Distributed systems are prone to failures due to network issues, hardware failures, software bugs, or even malicious attacks. Therefore, building fault-tolerant systems that can handle failures gracefully, recover from them, and maintain reliability is a significant challenge.

5. Scalability and Performance

Distributed systems must scale to handle increasing workloads and accommodate growing user bases.
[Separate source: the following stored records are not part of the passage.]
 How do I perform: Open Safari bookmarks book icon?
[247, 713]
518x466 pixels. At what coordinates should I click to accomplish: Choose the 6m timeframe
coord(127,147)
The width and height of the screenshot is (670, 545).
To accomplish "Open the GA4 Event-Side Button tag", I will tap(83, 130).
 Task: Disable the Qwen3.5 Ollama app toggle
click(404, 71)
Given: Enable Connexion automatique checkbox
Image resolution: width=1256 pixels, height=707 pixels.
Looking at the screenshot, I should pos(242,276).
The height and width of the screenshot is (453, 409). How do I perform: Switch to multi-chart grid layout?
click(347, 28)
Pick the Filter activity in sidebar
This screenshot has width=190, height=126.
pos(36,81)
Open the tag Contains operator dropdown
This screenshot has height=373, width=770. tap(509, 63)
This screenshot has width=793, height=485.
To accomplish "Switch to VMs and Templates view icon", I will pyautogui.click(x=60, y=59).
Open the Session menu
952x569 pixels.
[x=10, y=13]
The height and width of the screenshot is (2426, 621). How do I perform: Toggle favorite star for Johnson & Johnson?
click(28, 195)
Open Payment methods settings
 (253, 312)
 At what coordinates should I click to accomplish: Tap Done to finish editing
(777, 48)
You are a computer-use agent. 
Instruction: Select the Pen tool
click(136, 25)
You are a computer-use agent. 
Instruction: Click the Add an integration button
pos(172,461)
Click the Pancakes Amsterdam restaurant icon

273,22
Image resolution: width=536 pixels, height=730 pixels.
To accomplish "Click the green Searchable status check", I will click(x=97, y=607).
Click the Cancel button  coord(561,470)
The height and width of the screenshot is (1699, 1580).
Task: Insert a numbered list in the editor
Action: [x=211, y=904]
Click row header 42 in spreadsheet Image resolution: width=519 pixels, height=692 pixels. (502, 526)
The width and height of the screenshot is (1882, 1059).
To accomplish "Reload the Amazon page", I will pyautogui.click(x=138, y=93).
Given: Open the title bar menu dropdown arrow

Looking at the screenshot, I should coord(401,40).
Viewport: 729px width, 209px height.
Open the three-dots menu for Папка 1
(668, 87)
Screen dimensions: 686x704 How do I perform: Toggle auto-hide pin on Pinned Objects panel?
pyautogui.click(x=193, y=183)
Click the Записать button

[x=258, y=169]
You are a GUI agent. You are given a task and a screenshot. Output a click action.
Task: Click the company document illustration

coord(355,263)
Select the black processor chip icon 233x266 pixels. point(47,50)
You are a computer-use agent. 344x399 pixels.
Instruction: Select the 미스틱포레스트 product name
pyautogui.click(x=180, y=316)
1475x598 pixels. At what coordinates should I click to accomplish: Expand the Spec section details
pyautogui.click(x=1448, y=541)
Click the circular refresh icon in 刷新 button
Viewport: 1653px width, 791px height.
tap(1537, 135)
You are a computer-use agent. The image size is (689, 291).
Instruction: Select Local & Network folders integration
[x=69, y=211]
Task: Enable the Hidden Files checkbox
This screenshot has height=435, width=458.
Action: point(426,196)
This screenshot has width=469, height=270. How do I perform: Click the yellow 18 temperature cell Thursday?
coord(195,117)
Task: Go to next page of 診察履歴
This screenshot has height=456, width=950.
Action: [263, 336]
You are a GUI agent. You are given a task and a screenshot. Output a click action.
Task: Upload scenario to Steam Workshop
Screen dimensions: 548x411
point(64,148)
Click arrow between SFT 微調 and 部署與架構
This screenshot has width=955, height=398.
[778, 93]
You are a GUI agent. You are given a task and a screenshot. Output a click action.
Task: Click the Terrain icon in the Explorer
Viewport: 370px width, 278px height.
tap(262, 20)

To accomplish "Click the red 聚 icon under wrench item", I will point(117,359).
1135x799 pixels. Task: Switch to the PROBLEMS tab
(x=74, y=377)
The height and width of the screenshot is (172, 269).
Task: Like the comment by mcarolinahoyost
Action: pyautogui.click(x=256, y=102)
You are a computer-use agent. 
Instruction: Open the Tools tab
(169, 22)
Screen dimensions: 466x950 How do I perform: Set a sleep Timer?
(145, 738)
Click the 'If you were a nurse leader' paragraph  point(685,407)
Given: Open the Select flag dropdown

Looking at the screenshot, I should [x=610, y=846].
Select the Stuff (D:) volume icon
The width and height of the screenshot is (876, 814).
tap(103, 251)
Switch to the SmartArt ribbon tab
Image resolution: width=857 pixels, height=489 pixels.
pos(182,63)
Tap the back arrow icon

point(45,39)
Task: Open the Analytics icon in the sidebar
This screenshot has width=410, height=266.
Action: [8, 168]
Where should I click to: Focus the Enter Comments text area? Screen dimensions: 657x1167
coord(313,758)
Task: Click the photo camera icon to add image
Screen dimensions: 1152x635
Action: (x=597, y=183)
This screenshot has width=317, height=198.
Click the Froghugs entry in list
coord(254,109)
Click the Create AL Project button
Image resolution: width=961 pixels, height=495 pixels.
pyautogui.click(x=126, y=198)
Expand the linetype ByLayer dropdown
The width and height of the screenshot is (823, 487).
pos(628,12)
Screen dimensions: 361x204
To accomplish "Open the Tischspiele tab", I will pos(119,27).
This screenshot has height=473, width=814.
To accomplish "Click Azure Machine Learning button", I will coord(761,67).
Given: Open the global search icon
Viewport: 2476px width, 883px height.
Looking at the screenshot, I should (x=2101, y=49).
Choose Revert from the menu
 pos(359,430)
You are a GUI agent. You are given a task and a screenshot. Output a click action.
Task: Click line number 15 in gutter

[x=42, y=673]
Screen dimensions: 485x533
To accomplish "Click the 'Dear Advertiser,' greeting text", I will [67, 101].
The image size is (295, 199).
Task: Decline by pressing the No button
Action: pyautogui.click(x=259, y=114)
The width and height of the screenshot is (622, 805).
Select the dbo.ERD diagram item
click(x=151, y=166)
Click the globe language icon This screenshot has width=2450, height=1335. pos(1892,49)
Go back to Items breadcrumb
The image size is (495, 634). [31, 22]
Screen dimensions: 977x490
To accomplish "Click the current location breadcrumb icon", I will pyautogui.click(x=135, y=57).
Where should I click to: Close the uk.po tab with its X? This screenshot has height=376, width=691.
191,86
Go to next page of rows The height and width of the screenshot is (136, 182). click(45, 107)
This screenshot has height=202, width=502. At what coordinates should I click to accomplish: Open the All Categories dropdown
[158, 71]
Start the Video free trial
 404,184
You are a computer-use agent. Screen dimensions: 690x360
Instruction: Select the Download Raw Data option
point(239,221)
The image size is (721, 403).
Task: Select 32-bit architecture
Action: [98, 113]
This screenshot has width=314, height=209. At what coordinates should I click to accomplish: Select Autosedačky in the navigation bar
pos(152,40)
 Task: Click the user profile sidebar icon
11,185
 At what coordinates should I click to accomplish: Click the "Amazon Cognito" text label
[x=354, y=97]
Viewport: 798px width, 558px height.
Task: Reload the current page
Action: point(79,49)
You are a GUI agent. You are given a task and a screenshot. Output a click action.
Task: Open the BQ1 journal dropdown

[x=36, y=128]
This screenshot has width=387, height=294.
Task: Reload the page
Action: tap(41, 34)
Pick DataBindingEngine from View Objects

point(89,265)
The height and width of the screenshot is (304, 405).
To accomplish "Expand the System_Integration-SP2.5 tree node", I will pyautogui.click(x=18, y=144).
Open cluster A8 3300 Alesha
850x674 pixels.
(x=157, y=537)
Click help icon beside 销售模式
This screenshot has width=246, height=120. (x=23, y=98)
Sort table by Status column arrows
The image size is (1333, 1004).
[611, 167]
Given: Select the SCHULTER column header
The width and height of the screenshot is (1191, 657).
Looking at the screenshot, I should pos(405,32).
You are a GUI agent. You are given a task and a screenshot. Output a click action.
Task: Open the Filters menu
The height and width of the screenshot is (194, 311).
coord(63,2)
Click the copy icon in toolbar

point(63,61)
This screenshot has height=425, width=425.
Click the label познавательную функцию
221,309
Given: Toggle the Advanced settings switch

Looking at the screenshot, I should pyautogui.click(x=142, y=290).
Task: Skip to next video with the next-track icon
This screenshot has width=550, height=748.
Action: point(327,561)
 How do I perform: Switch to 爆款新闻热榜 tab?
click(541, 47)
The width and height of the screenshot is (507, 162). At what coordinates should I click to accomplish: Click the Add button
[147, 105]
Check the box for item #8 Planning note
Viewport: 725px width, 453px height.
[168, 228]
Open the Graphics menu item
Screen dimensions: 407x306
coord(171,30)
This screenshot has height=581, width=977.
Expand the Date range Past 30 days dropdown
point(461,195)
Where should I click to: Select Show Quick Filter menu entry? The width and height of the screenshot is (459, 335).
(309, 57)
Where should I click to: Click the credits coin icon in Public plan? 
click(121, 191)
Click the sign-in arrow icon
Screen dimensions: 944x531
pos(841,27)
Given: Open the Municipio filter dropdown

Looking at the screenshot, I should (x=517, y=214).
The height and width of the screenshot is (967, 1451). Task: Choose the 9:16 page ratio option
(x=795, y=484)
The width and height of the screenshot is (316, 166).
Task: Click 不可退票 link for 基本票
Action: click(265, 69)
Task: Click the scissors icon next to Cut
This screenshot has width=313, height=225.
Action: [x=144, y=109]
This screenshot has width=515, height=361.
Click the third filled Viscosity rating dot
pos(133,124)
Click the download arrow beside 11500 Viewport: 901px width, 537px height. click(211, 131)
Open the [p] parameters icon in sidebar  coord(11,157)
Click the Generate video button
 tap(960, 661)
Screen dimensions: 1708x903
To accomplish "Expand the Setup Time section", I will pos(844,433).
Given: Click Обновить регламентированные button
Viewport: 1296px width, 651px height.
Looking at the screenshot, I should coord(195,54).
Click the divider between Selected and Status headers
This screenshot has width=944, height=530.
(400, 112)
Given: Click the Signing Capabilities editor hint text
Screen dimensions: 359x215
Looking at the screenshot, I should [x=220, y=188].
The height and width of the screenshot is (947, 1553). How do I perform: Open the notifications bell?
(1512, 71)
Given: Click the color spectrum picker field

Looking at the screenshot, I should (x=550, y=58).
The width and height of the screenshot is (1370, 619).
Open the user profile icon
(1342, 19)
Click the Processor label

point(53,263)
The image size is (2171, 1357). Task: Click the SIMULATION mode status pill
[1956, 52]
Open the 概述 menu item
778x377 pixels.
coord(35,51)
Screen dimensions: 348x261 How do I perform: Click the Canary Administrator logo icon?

Achieving scalability and high performance requires careful design decisions, load balancing, efficient resource allocation, and minimizing bottlenecks.

Key Principles and Strategies for Building Distributed Systems

To successfully build distributed systems, you may follow the strategies listed below:

  1. Embrace decentralization to reduce single points of failure.
  2. Design for fault tolerance through replication, redundancy, and error detection.
  3. Ensure scalability by distributing workload and adding resources horizontally.
  4. Choose an appropriate consistency model for maintaining data consistency.
  5. Implement concurrency control mechanisms to handle shared resource access.
  6. Use efficient communication protocols for seamless interaction between components.
  7. Partition and replicate data strategically for improved performance and fault tolerance.
  8. Implement comprehensive monitoring and observability for debugging and optimization.
  9. Employ load-balancing techniques to distribute workload evenly across nodes.
  10. Finally, prioritize security through authentication, encryption, and secure communication.

As the demand for sophisticated digital products continues to rise, mastering the art of building distributed systems is paramount. By embracing the best practices explored in this article, organizations can enhance system resilience, scalability, data management, and performance optimization.

Businesses can position themselves at the forefront of innovation with the power of distributed systems, delivering exceptional products and services in today's dynamic digital landscape.